> Exercise directions
Copy out everything in the Idorsia guidance update below from "Following the Sosei" down to "our APAC (ex-China)", swapping "Sosei Deal" for "Sosei transaction" wherever it occurs.

> Extract provided
◆ ◆ ◆ ◆
Updated guidance for 2023:The accounting for
the Sosei Deal, which led to a one-off profit of CHF 363 million,
impacts US GAAP and non-GAAP numbers, therefore, Idorsia’s guidance
excludes the Sosei Deal and related APAC operations in 2023 until
closing. This gives a better view of the scope of operations that
the company is currently operating.
Following the Sosei Deal, the cost reduction initiative, the
portfolio review and the first nine months operations, the company
is updating its full year 2023 financial guidance and expects a US
GAAP operating loss of around CHF 670 million (previously CHF 735
million) and non-GAAP operating loss of around CHF 600 million
(previously CHF 650 million) for 2023, both metrics include the
restructuring charge, exclude APAC operations in 2023 until the
closing of the Sosei Deal and the one-off impact of such
transaction, and exclude any unforeseen events.
Jean-Paul Clozel, MD and Chief Executive Officer,
commented:“In the third quarter we have implemented
numerous measures to adapt the company. We sold our APAC (ex-China)
business for 400 million Swiss francs, we reduced the workforce at
headquarters by around 50%, we changed the leadership of our US
commercial operations, and very importantly, we reacquired the
worldwide rights to aprocitentan. I am fully aware that these
measures need underpinning with additional funding in the coming
months.”
Jean-Paul continued:“With QUVIVIQ, we have a
sleep therapy – which has demonstrated an outstanding safety and
efficacy profile – on the market in the US and EU. With
aprocitentan, we have the first antihypertensive working on a new
pathway for 30 years under review with US and EU regulatory
authorities, which we hope to see approved in the first half of
2024. With selatogrel and cenerimod, we have two compounds in Phase
3 development with the potential to transform treatment in their
target indications, and we have several innovative assets in early
development. All this gives us strategic flexibility and multiple
avenues to explore potential fundraising.”
◆ ◆ ◆ ◆
> Supplied entries
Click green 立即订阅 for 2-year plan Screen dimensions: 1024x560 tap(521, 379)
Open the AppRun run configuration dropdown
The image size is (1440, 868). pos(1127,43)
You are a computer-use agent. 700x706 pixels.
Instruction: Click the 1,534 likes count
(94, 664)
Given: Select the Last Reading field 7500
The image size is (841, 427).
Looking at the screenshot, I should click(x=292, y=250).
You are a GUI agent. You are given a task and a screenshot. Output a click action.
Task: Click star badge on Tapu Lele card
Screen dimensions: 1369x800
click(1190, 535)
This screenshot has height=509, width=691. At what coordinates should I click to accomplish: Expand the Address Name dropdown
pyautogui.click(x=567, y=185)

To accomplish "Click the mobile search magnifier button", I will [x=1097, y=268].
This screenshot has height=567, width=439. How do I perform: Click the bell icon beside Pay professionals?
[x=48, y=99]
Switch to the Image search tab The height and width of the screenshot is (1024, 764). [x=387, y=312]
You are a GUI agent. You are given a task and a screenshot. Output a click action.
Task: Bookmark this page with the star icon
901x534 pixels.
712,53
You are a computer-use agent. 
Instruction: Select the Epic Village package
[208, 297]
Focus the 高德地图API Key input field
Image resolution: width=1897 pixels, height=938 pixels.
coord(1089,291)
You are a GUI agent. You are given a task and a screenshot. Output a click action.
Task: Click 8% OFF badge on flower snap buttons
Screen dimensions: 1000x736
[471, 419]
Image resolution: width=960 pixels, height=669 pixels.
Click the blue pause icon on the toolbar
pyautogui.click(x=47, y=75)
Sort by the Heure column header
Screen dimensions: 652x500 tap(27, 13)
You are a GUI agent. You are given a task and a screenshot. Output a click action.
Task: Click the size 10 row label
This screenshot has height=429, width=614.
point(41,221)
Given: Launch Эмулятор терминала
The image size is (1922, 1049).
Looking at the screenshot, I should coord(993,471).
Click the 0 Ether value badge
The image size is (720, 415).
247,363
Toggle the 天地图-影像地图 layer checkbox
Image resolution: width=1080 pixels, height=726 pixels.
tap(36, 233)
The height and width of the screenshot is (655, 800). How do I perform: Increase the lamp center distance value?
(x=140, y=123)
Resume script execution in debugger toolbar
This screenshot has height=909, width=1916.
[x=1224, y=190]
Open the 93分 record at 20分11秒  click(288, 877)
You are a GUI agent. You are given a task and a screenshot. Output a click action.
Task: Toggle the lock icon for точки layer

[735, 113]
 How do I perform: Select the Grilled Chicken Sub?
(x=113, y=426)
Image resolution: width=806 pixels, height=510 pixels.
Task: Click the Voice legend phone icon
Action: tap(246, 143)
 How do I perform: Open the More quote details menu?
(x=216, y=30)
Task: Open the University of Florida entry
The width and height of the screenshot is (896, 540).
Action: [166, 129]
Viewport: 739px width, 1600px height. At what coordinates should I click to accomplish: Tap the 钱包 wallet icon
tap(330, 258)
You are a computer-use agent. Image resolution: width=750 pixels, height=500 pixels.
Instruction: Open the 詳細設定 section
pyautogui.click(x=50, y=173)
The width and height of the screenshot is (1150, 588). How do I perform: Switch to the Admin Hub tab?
◆ ◆ ◆ ◆
> Answer space
Following the Sosei transaction, the cost reduction initiative, the
portfolio review and the first nine months operations, the company
is updating its full year 2023 financial guidance and expects a US
GAAP operating loss of around CHF 670 million (previously CHF 735
million) and non-GAAP operating loss of around CHF 600 million
(previously CHF 650 million) for 2023, both metrics include the
restructuring charge, exclude APAC operations in 2023 until the
closing of the Sosei transaction and the one-off impact of such
transaction, and exclude any unforeseen events.
Jean-Paul Clozel, MD and Chief Executive Officer,
commented:“In the third quarter we have implemented
numerous measures to adapt the company. We sold our APAC (ex-China)